__What is being asked__:
Reprint the whole of the data exactly.

__Provided material__:
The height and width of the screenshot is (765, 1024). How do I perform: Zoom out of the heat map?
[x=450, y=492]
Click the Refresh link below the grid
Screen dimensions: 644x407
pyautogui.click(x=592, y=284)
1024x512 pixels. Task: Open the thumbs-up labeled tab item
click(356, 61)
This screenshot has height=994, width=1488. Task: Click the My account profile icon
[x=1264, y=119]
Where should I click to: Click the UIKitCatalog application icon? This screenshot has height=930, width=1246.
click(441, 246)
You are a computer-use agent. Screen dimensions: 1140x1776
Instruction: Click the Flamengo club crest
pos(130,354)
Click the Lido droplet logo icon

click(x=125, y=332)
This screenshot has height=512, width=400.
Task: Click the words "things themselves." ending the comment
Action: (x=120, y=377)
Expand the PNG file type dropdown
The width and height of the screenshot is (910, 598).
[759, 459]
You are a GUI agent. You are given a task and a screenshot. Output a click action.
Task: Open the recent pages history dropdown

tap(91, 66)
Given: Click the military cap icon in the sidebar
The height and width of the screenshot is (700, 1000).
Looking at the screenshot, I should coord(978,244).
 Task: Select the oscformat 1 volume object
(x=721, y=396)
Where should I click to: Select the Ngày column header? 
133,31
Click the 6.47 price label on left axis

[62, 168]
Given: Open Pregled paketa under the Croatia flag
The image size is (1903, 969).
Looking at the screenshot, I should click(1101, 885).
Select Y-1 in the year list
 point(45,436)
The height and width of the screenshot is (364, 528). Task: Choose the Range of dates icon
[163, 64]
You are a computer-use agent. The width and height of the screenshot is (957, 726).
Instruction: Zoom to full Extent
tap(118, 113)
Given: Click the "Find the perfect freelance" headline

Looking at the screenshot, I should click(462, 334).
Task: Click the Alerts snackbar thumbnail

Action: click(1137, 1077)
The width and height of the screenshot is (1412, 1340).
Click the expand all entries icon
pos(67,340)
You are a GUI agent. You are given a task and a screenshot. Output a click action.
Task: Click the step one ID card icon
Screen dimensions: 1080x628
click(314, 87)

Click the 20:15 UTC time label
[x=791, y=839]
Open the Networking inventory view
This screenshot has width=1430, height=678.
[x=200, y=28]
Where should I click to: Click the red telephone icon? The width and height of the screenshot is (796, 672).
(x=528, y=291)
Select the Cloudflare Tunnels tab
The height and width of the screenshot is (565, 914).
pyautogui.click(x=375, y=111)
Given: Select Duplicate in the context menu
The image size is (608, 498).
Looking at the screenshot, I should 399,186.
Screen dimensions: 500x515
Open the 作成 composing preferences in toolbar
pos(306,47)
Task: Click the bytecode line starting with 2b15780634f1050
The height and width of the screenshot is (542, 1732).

__Final answer__:
The height and width of the screenshot is (765, 1024). How do I perform: Zoom out of the heat map?
[x=450, y=492]
Click the Refresh link below the grid
Screen dimensions: 644x407
pyautogui.click(x=592, y=284)
1024x512 pixels. Task: Open the thumbs-up labeled tab item
click(356, 61)
This screenshot has height=994, width=1488. Task: Click the My account profile icon
[x=1264, y=119]
Where should I click to: Click the UIKitCatalog application icon? This screenshot has height=930, width=1246.
click(441, 246)
You are a computer-use agent. Screen dimensions: 1140x1776
Instruction: Click the Flamengo club crest
pos(130,354)
Click the Lido droplet logo icon

click(x=125, y=332)
This screenshot has height=512, width=400.
Task: Click the words "things themselves." ending the comment
Action: (x=120, y=377)
Expand the PNG file type dropdown
The width and height of the screenshot is (910, 598).
[759, 459]
You are a GUI agent. You are given a task and a screenshot. Output a click action.
Task: Open the recent pages history dropdown

tap(91, 66)
Given: Click the military cap icon in the sidebar
The height and width of the screenshot is (700, 1000).
Looking at the screenshot, I should coord(978,244).
 Task: Select the oscformat 1 volume object
(x=721, y=396)
Where should I click to: Select the Ngày column header? 
133,31
Click the 6.47 price label on left axis

[62, 168]
Given: Open Pregled paketa under the Croatia flag
The image size is (1903, 969).
Looking at the screenshot, I should click(1101, 885).
Select Y-1 in the year list
 point(45,436)
The height and width of the screenshot is (364, 528). Task: Choose the Range of dates icon
[163, 64]
You are a computer-use agent. The width and height of the screenshot is (957, 726).
Instruction: Zoom to full Extent
tap(118, 113)
Given: Click the "Find the perfect freelance" headline

Looking at the screenshot, I should click(462, 334).
Task: Click the Alerts snackbar thumbnail

Action: click(1137, 1077)
The width and height of the screenshot is (1412, 1340).
Click the expand all entries icon
pos(67,340)
You are a GUI agent. You are given a task and a screenshot. Output a click action.
Task: Click the step one ID card icon
Screen dimensions: 1080x628
click(314, 87)

Click the 20:15 UTC time label
[x=791, y=839]
Open the Networking inventory view
This screenshot has width=1430, height=678.
[x=200, y=28]
Where should I click to: Click the red telephone icon? The width and height of the screenshot is (796, 672).
(x=528, y=291)
Select the Cloudflare Tunnels tab
The height and width of the screenshot is (565, 914).
pyautogui.click(x=375, y=111)
Given: Select Duplicate in the context menu
The image size is (608, 498).
Looking at the screenshot, I should 399,186.
Screen dimensions: 500x515
Open the 作成 composing preferences in toolbar
pos(306,47)
Task: Click the bytecode line starting with 2b15780634f1050
The height and width of the screenshot is (542, 1732).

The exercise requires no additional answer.